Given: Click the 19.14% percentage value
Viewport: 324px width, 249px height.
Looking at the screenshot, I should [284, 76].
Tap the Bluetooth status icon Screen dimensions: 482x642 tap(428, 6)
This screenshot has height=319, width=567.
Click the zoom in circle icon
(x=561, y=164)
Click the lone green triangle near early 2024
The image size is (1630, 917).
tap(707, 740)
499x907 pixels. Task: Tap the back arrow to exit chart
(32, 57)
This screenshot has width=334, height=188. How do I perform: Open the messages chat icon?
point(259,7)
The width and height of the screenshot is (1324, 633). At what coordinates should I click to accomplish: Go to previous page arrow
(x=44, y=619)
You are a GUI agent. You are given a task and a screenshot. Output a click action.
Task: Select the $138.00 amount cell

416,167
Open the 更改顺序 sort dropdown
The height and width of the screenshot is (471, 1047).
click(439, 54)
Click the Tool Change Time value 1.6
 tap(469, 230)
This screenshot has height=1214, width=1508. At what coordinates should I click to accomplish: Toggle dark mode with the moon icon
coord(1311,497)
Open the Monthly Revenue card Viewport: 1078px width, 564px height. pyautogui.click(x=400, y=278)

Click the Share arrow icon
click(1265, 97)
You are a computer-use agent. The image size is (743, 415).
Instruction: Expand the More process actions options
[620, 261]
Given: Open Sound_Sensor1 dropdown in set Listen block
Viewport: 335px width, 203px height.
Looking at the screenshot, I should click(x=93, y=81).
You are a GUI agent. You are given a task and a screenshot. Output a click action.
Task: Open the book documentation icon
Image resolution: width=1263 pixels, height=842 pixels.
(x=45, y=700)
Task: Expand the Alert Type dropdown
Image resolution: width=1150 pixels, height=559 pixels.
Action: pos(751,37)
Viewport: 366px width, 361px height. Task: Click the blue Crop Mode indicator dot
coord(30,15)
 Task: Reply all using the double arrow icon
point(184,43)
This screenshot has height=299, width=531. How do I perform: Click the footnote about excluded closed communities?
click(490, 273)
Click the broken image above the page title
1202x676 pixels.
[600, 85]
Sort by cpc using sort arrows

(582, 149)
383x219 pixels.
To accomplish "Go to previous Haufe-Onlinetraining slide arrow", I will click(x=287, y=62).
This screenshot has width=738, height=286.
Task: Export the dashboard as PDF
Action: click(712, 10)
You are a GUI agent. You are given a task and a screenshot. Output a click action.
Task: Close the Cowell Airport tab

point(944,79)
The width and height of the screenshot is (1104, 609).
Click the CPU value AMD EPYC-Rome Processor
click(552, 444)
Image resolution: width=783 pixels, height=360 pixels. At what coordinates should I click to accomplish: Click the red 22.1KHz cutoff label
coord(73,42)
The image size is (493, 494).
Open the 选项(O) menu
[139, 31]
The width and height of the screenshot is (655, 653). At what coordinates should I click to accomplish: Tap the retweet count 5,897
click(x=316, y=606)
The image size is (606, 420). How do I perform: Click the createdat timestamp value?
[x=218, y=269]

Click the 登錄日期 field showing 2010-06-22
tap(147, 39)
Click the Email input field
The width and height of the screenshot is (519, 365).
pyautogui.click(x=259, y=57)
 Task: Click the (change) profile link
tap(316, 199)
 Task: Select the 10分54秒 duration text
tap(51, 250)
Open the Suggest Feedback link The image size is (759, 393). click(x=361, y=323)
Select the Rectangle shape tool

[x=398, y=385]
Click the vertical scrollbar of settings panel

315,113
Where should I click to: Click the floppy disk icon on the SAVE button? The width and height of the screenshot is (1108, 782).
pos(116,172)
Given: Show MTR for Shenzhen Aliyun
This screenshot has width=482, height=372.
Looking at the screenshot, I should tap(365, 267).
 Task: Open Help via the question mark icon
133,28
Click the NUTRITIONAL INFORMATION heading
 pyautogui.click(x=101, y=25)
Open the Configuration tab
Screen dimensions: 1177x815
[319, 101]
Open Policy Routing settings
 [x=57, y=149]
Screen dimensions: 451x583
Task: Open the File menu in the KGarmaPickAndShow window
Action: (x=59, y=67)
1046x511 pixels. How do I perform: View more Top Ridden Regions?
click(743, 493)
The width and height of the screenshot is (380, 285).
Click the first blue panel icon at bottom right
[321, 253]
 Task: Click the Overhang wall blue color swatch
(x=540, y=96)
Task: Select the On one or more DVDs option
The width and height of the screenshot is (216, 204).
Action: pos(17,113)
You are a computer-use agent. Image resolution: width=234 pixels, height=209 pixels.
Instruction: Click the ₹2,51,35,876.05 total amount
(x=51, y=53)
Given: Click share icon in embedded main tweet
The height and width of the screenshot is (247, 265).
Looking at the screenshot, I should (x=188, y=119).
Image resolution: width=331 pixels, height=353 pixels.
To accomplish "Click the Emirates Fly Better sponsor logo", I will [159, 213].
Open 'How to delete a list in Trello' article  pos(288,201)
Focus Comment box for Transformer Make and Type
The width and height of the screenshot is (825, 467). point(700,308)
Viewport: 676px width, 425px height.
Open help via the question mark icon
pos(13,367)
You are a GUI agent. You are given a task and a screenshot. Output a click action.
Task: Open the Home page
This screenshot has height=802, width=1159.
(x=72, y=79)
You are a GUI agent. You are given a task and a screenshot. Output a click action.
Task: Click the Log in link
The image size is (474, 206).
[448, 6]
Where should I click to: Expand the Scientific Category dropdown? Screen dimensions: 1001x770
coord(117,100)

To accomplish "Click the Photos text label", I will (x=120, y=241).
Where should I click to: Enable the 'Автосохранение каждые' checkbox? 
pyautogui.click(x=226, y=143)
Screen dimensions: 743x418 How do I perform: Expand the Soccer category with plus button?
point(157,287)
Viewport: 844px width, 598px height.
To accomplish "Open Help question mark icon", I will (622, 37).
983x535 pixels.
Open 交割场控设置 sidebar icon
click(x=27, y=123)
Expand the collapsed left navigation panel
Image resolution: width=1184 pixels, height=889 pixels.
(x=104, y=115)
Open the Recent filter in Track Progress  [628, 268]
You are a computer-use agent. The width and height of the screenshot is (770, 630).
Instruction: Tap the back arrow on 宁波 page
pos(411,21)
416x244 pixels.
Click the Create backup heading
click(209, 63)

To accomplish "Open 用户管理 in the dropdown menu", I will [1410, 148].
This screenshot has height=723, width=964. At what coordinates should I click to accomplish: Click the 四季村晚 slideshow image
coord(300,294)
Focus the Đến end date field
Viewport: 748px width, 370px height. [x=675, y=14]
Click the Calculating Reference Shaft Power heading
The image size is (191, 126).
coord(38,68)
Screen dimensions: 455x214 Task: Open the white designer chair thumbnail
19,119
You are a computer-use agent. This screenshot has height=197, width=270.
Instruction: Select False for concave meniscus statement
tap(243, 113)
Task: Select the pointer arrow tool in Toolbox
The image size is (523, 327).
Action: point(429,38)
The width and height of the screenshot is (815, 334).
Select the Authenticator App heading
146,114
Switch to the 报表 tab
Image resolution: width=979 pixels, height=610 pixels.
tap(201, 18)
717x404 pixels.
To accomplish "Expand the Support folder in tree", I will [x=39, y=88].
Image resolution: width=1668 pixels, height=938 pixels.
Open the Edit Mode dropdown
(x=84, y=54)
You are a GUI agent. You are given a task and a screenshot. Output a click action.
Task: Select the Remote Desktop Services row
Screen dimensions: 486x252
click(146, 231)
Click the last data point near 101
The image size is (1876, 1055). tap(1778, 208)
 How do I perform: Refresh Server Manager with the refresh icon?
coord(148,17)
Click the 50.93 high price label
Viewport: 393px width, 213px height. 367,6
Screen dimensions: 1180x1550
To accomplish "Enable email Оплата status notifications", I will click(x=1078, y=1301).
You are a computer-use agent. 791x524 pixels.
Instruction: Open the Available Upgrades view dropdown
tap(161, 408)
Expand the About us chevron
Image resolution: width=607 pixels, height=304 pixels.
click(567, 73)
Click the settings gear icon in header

★ ★ ★ ★ ★

Requirements
List every line in the records above that contains the string "text".

The answer
 Task: Select the 10分54秒 duration text
To accomplish "Click the Photos text label", I will (x=120, y=241).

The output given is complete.